Heuristic Genetic AI-Algorithms NSGA-3 Versus NSGA-2 for Supply Chain Operational Efficiency
摘要
Effective decision-making in supply chain management is paramount for attaining operational excellence, adjusting to market trends, and satisfying consumer expectations. Decision-making aids in identifying, assessing, and mitigating risks, assuring the supply chain’s resilience to unanticipated problems.
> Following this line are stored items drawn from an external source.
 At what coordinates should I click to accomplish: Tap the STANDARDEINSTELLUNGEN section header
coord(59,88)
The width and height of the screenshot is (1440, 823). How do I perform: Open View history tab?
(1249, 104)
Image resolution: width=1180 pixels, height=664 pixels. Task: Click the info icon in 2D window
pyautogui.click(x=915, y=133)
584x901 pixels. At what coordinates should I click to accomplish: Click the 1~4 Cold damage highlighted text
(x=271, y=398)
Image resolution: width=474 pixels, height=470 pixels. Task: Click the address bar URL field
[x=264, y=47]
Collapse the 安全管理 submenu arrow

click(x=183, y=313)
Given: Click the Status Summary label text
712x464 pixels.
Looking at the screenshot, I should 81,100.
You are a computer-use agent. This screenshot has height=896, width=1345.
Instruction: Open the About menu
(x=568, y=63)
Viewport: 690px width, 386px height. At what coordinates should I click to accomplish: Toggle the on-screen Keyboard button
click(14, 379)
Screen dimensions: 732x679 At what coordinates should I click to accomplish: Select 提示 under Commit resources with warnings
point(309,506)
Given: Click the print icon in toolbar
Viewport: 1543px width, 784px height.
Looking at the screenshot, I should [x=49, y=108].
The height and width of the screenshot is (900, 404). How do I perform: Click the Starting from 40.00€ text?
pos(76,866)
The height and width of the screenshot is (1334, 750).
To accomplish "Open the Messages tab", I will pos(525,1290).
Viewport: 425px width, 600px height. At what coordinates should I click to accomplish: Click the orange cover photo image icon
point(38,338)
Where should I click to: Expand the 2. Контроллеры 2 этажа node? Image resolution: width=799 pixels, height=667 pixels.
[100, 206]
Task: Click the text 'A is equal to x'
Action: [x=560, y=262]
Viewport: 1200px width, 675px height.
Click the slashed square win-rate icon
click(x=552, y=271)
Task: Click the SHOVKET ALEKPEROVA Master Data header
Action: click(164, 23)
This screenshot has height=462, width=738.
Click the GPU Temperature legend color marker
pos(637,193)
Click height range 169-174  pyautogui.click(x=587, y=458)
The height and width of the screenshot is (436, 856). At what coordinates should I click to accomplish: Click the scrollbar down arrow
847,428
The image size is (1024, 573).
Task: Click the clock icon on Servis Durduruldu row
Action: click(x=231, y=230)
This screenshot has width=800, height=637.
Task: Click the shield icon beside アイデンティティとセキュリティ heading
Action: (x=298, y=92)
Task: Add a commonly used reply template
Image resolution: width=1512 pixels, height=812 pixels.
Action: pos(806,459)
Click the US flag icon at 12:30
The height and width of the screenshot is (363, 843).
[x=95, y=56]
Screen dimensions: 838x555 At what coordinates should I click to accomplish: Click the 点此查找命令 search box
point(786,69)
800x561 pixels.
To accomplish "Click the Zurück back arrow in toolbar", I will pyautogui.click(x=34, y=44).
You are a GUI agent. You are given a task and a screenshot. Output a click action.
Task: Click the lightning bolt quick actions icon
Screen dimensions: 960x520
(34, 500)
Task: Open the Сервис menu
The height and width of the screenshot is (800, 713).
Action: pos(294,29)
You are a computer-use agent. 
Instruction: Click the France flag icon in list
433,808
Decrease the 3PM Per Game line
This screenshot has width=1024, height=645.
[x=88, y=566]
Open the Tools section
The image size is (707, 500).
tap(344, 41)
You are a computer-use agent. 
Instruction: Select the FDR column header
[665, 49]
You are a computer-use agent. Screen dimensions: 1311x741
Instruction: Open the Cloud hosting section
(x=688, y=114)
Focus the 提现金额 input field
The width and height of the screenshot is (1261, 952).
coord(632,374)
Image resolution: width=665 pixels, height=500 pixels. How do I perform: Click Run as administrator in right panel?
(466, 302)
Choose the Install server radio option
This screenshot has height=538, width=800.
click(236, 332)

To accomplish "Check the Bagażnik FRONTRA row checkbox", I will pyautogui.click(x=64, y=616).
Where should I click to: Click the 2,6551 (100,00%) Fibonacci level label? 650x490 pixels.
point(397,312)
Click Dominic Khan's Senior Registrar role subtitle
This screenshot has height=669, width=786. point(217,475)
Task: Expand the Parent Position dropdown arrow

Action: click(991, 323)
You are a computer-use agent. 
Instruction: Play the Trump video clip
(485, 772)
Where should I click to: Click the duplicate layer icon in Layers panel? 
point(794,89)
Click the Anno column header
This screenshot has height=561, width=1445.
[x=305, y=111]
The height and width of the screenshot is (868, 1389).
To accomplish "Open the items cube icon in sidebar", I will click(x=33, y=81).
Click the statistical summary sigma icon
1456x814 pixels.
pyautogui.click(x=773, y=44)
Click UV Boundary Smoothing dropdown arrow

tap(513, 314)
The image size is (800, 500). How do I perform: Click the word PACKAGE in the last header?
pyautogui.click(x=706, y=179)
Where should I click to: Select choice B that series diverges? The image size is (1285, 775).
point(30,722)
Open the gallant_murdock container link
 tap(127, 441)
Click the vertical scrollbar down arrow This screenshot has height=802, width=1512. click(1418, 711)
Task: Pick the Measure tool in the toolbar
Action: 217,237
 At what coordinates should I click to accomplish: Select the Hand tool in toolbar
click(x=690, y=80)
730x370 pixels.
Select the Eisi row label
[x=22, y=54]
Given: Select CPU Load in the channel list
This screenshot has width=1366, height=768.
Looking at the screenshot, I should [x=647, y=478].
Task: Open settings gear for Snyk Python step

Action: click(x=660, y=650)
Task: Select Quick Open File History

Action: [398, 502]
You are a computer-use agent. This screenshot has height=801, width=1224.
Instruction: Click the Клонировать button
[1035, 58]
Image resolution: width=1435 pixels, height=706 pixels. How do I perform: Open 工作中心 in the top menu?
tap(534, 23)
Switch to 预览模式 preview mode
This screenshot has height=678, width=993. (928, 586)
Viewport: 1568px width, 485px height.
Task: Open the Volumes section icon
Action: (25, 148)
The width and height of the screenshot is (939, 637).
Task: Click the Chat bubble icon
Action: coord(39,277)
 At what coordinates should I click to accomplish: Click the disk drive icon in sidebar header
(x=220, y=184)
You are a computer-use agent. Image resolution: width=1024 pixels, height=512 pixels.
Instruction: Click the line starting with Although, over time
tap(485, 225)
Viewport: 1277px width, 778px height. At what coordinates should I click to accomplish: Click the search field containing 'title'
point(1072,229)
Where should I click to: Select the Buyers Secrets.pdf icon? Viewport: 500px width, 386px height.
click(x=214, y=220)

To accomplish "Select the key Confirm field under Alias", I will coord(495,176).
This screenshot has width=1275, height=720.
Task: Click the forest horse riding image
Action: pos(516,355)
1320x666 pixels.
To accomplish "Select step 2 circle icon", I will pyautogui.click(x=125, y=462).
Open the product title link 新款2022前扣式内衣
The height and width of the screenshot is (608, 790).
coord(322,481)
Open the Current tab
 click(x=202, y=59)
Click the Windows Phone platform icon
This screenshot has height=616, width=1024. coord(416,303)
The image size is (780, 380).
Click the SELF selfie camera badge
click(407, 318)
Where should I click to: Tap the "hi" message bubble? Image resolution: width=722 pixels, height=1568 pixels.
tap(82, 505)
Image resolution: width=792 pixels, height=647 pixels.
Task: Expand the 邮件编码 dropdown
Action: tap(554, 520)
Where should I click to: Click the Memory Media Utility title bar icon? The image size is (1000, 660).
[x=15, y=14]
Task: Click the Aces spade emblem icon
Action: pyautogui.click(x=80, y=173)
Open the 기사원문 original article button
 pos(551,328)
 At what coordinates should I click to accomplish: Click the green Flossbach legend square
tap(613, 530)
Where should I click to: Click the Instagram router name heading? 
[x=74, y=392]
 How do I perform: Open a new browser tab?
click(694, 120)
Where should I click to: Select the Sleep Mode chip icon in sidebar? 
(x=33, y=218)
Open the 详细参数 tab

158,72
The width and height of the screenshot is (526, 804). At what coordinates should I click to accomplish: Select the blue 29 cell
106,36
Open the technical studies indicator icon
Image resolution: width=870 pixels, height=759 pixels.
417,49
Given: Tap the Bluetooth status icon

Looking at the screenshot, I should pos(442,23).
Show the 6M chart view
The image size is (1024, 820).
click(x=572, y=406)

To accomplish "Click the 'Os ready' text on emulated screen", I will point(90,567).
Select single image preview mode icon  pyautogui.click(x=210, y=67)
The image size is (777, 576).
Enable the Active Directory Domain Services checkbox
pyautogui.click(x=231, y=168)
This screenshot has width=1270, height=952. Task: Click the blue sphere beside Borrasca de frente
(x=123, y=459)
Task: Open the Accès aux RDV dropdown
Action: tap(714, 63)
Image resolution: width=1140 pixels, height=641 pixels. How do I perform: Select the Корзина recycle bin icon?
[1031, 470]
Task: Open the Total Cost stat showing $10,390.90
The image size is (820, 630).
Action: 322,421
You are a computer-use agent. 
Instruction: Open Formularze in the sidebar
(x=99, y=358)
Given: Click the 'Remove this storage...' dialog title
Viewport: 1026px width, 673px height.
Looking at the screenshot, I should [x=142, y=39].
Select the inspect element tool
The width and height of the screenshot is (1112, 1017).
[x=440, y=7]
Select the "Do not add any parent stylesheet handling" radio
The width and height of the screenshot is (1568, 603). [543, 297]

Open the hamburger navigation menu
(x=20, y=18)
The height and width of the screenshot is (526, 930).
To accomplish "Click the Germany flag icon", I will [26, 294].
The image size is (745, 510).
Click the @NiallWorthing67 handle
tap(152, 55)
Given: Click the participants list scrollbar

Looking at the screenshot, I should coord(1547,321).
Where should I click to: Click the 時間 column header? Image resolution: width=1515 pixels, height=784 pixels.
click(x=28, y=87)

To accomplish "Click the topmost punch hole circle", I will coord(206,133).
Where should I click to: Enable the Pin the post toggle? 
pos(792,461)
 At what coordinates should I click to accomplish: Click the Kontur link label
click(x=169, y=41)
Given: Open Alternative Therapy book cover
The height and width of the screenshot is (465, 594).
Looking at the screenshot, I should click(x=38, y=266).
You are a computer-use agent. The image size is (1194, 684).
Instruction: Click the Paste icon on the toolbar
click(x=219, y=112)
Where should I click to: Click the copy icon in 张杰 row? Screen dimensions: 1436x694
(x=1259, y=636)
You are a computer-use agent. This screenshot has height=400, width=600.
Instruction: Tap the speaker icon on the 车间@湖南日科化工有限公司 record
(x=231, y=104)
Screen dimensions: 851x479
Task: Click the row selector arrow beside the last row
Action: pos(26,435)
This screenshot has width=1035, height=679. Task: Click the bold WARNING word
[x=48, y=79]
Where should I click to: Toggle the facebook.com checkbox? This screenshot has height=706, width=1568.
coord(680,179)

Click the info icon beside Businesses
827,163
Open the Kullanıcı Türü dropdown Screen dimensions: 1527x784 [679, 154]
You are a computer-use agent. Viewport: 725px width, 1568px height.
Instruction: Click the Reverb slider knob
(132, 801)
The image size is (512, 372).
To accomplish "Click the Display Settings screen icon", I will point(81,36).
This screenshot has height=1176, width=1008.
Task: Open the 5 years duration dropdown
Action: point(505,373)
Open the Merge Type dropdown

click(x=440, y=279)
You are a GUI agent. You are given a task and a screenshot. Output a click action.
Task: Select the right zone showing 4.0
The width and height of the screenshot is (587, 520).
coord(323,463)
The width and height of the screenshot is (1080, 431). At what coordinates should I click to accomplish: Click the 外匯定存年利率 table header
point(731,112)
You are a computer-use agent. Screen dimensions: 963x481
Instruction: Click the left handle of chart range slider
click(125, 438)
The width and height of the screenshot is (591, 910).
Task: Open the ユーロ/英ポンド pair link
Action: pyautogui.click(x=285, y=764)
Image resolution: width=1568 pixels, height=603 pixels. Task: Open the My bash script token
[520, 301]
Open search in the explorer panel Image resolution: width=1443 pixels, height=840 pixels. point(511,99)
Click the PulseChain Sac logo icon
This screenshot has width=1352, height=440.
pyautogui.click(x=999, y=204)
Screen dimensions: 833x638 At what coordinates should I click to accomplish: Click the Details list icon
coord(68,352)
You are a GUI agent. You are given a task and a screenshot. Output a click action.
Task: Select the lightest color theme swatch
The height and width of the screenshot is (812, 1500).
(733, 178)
It requires a comprehensive and strategic strategy to address the different linked parts of the supply chain ecosystem. Being so pertinent in nature, uncertainty in demand, supply chain interruptions, information shortfalls, and time restrictions all complicate supply chain management decisions. To navigate this complexity, the paper approaches a proactive and flexible approach to solve multi-objective decision-making problems leveraging a heuristic genetic algorithm-non-dominating sorting algorithm (NSGA-3). The paper aims to use a genetic approach (NSGA-3) to prioritize the internal and external driving forces and simplify the decision-making process in the supply chain industry. NSGA-3 helps solve and decide on multi-objective problem statements while optimizing the supply chain network with minimal human intervention. Here for example, profit is maximized while minimizing the compliance threshold, but other multi-objective problem statements can also be considered. The outcomes of NSGA 2 and NSGA 3 are contrasted, the key performance metrics used, and the benefits of NSGA-3 over NSGA-2 are also covered.